** WHAT YOU HAVE TO DO **
If a record contains an image, leave the image out and repeat everything else exactly.

************

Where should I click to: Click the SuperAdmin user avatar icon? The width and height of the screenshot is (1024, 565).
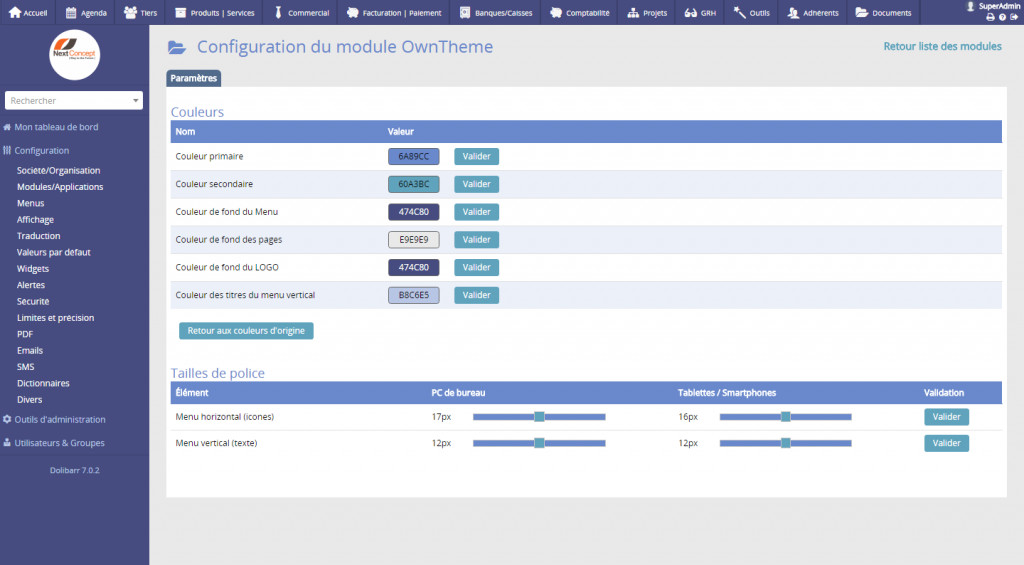click(x=971, y=6)
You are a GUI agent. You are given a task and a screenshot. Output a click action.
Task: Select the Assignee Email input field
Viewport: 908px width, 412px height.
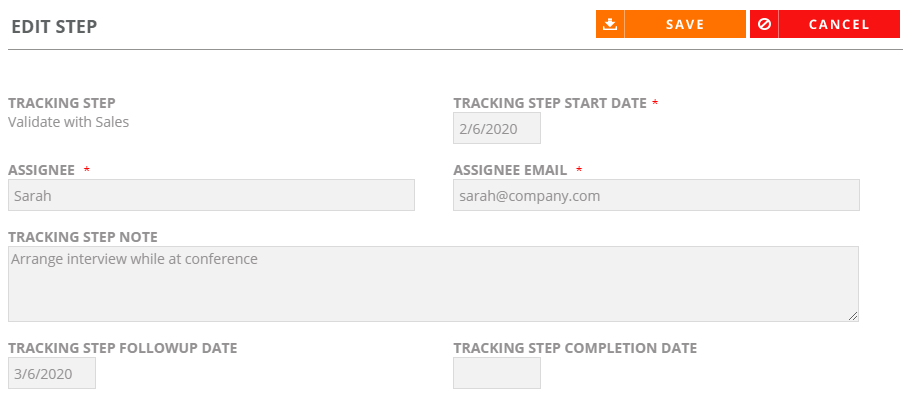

************

** WRITTEN ANSWER **
Where should I click to: Click the SuperAdmin user avatar icon? The width and height of the screenshot is (1024, 565).
click(x=971, y=6)
You are a GUI agent. You are given a task and a screenshot. Output a click action.
Task: Select the Assignee Email input field
Viewport: 908px width, 412px height.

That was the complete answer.